Last night at 2 AM, she tried my office door. Stood there for three minutes working up the courage, hand on the knob, before walking away when she heard Daniel doing his rounds. The hallway camera caught her face—pure terror mixed with determination.
What are you looking for, little mouse?
I pull up the rest of the week's footage. She's been asking questions. Casual ones that would seem innocent to anyone not looking for patterns. Asks Sofia about my schedule. Asks Daniel which cars I prefer. Asks Elena which rooms I use most often.
Classic reconnaissance. Building a profile. Gathering intelligence.
For who?
Mikhail's report sits on my desk. Phone records for both her devices. The smartphone shows nothing suspicious—calls to her mother, her friend Natasha Markov (Dmitri's daughter, interesting), and a few local numbers. Normal.
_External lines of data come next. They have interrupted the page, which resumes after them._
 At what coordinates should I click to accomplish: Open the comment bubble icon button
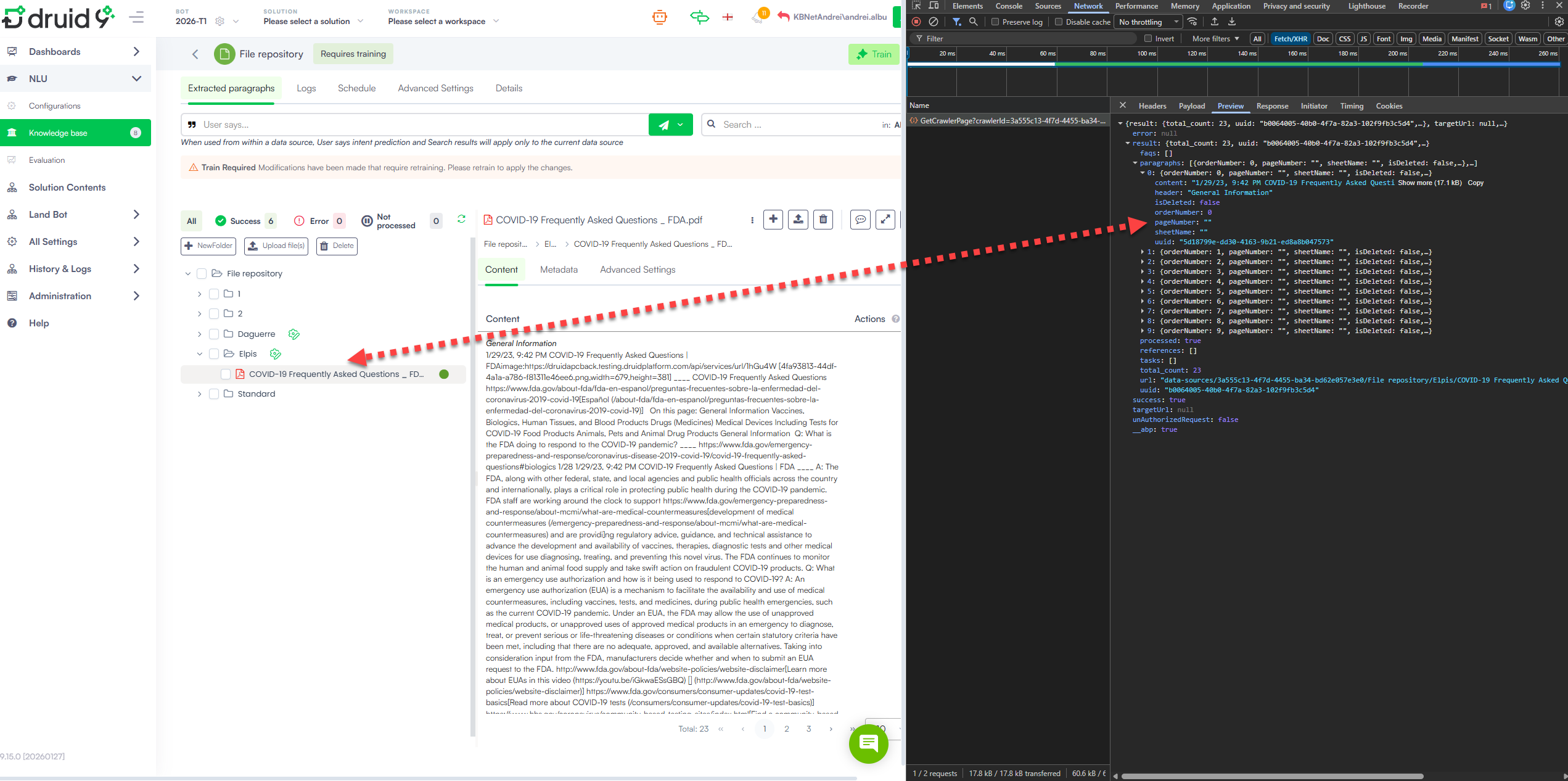pos(860,219)
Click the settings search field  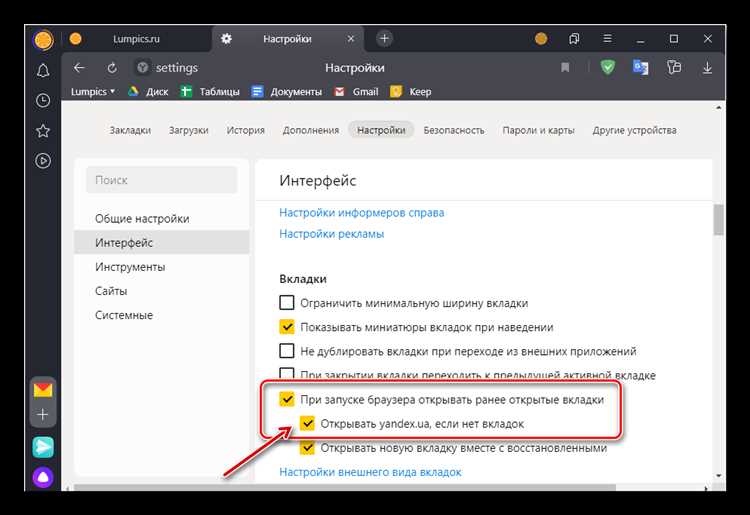pyautogui.click(x=161, y=180)
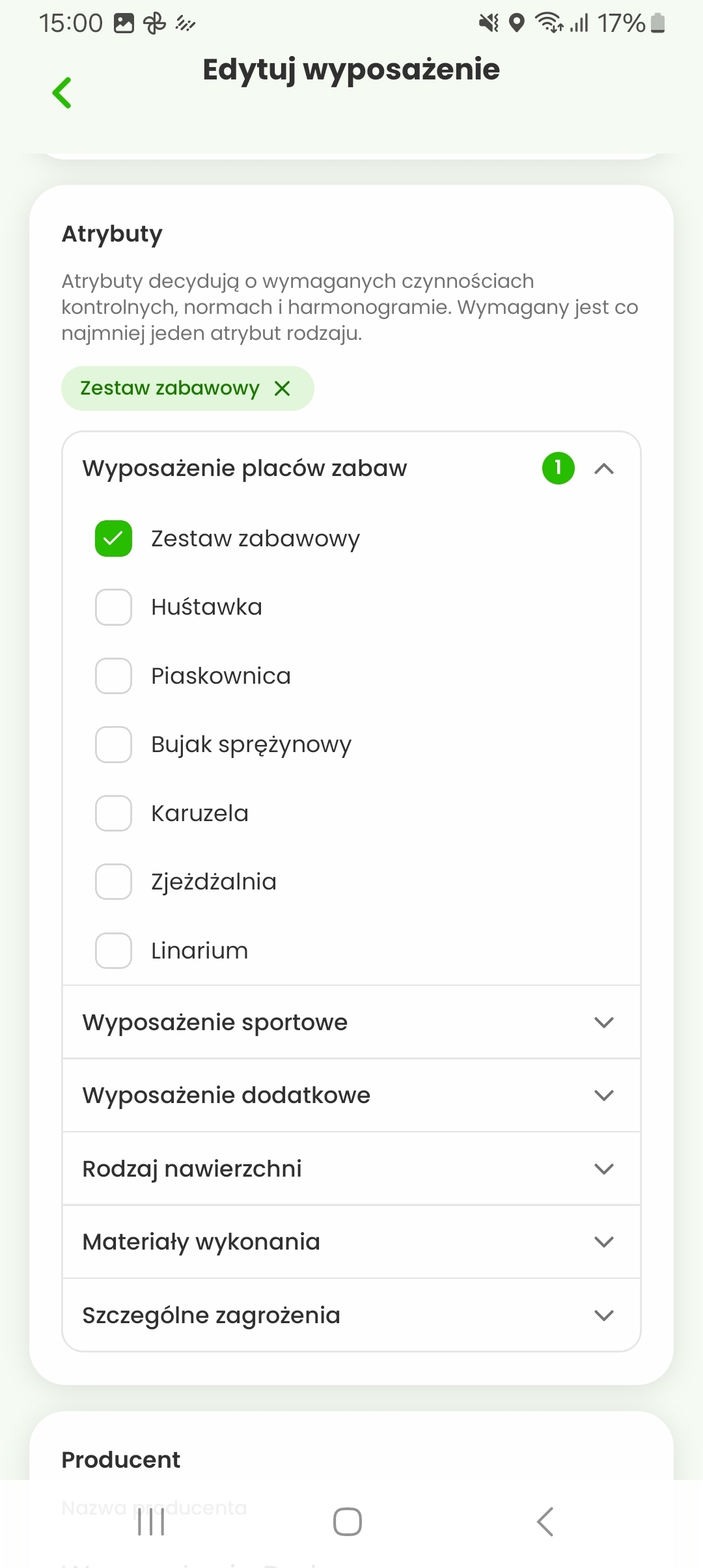Select the Linarium option label
The height and width of the screenshot is (1568, 703).
point(199,951)
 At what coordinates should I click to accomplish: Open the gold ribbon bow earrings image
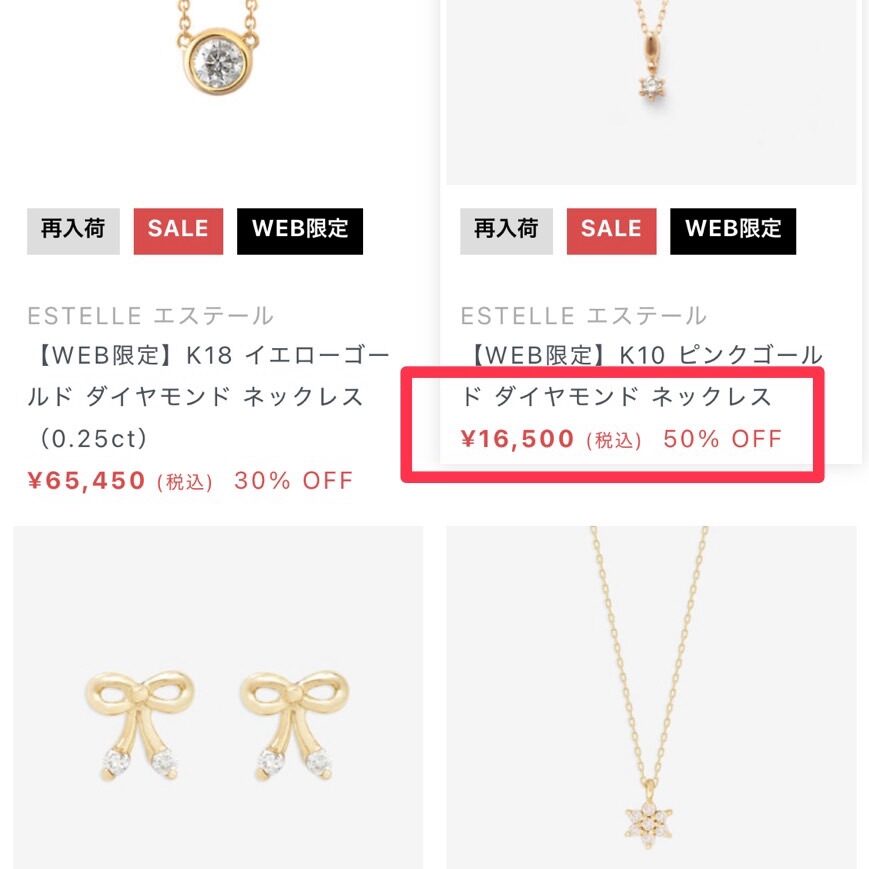click(218, 697)

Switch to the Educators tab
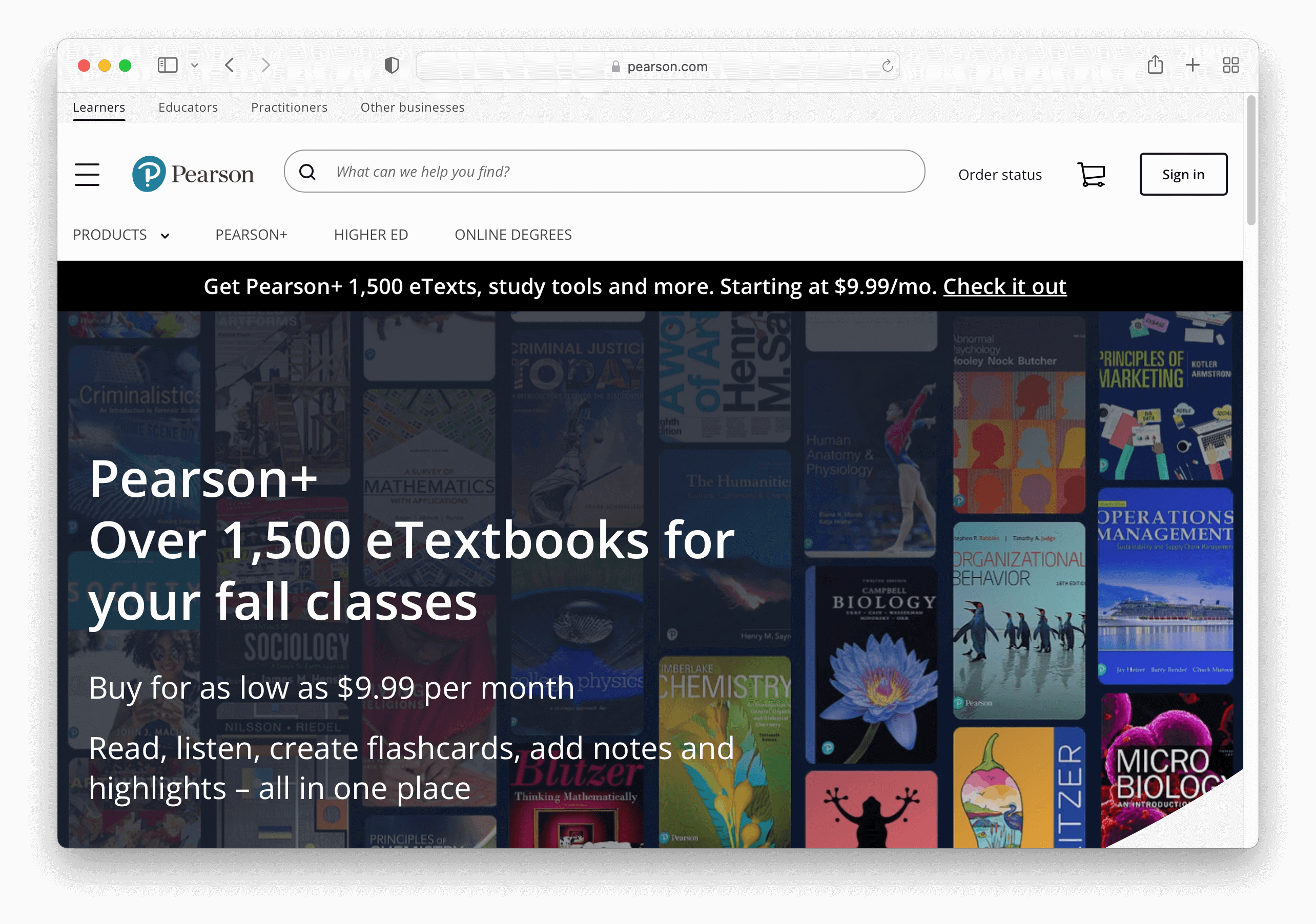188,107
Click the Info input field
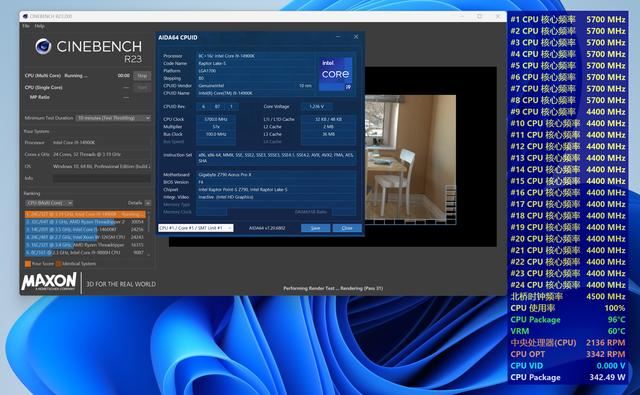The height and width of the screenshot is (395, 640). point(102,178)
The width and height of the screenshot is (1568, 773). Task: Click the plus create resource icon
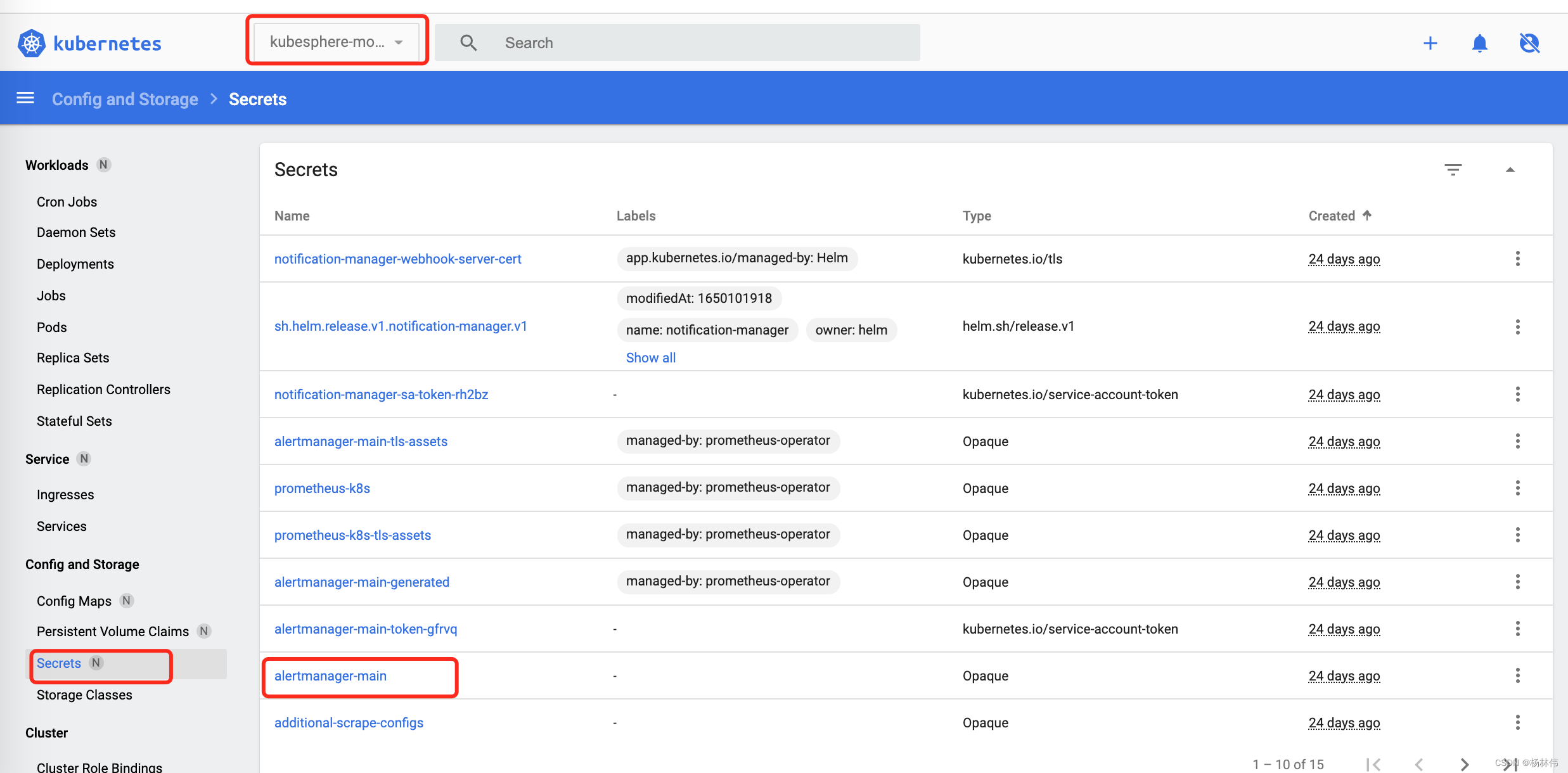[x=1430, y=43]
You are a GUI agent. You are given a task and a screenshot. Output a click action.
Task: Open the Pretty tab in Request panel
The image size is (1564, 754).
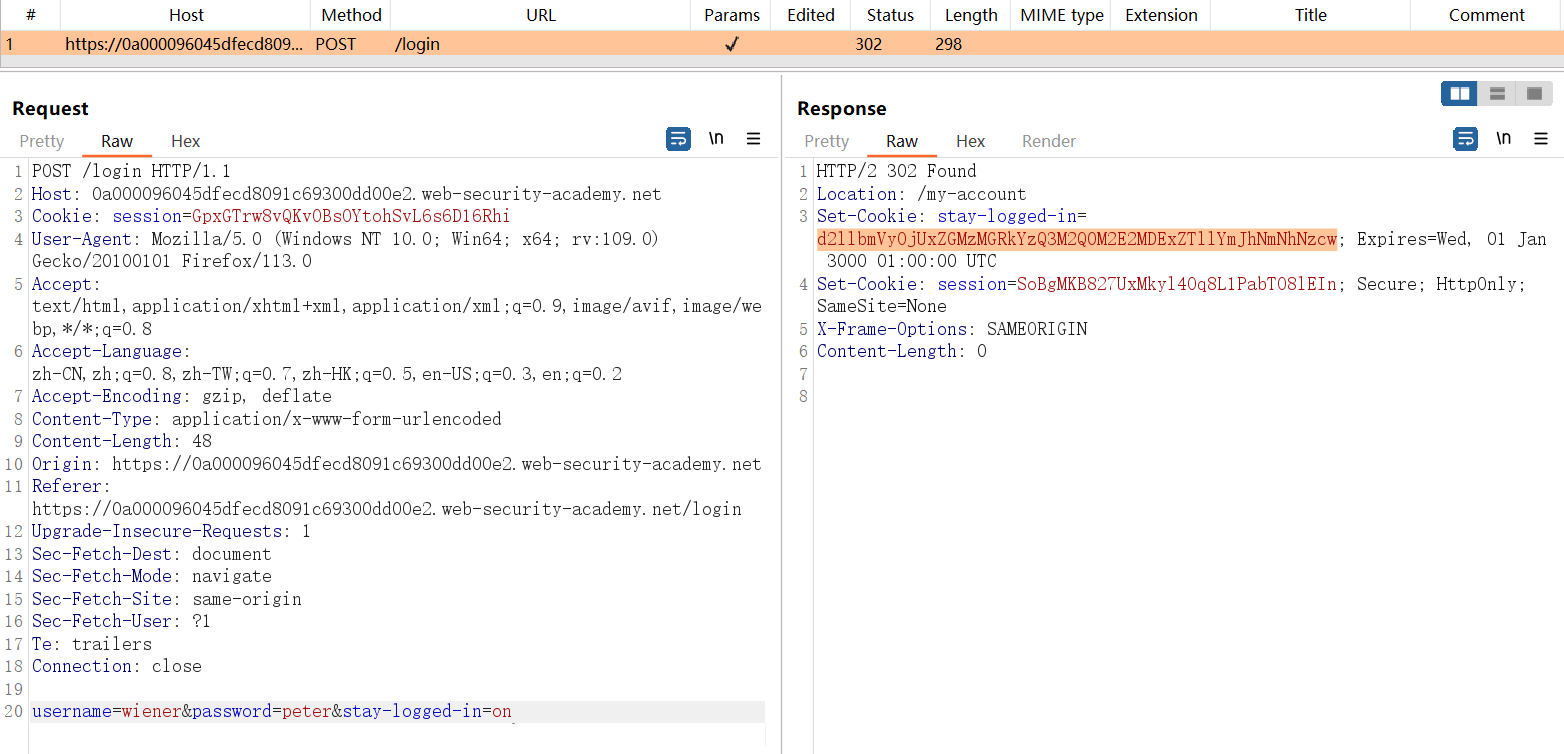(x=42, y=141)
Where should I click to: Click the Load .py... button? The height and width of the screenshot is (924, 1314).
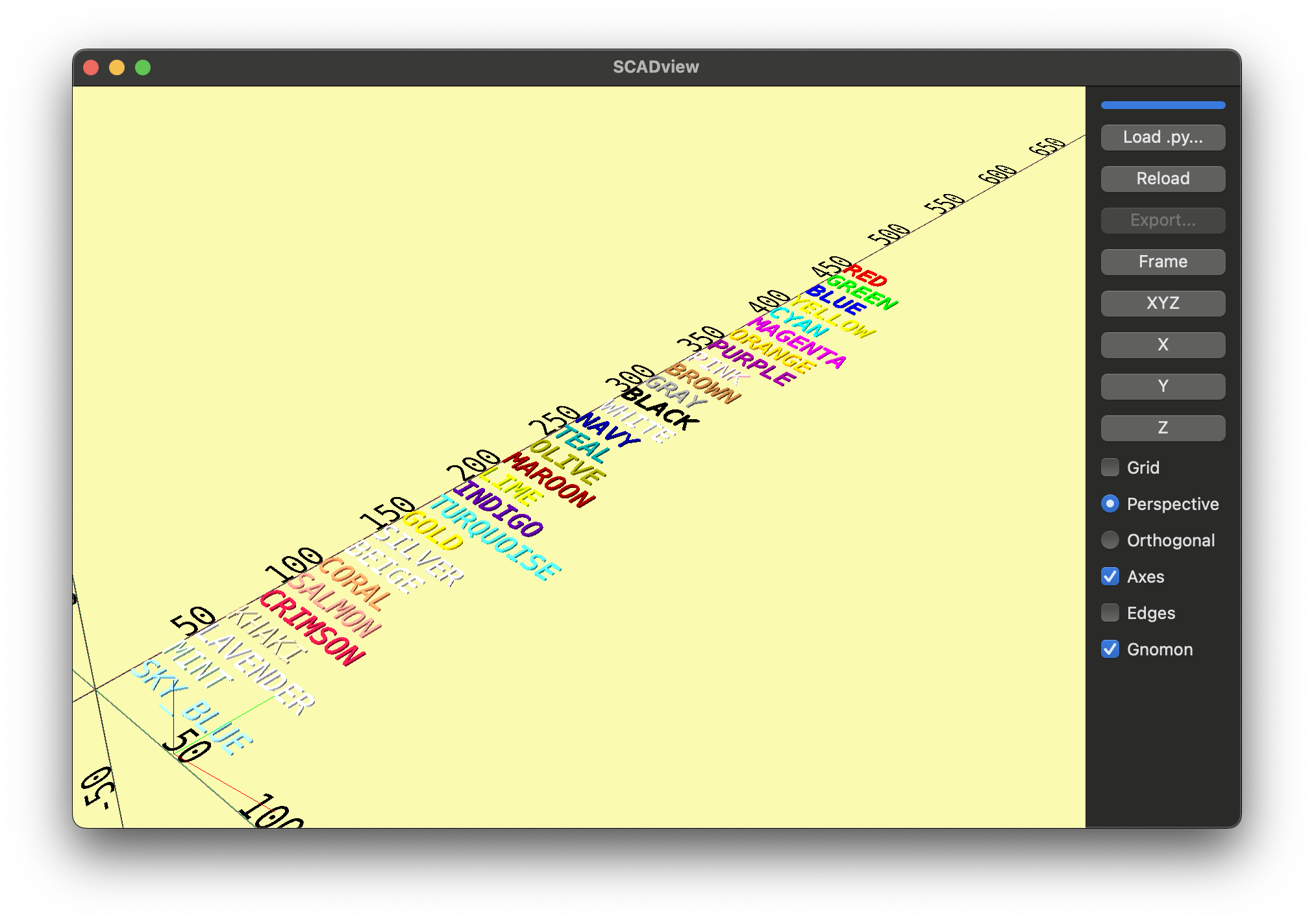pos(1163,138)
But the burner phone has one number. Just one. Called her three times in the past seventy-two hours. Incoming only. No outgoing calls. No texts.
The number's a dead end. Routed through multiple proxies, untraceable without resources I'd need to call in favors for. Which means whoever's running her has money and connections.
The Italians? Someone testing my defenses?
I should kill her. Clean, simple, problem solved.
But I don't.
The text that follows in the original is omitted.